Repeat, line for line, the entries below from the first line to the line containing "Polityka prywatności i", counting both ends.

____________________

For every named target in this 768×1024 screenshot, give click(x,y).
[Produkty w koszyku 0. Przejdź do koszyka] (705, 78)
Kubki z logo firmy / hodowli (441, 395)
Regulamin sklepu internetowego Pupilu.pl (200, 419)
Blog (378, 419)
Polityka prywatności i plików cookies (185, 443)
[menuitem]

____________________

Expected output ->
For every named target in this 768×1024 screenshot, give click(x,y).
[Produkty w koszyku 0. Przejdź do koszyka] (705, 78)
Kubki z logo firmy / hodowli (441, 395)
Regulamin sklepu internetowego Pupilu.pl (200, 419)
Blog (378, 419)
Polityka prywatności i plików cookies (185, 443)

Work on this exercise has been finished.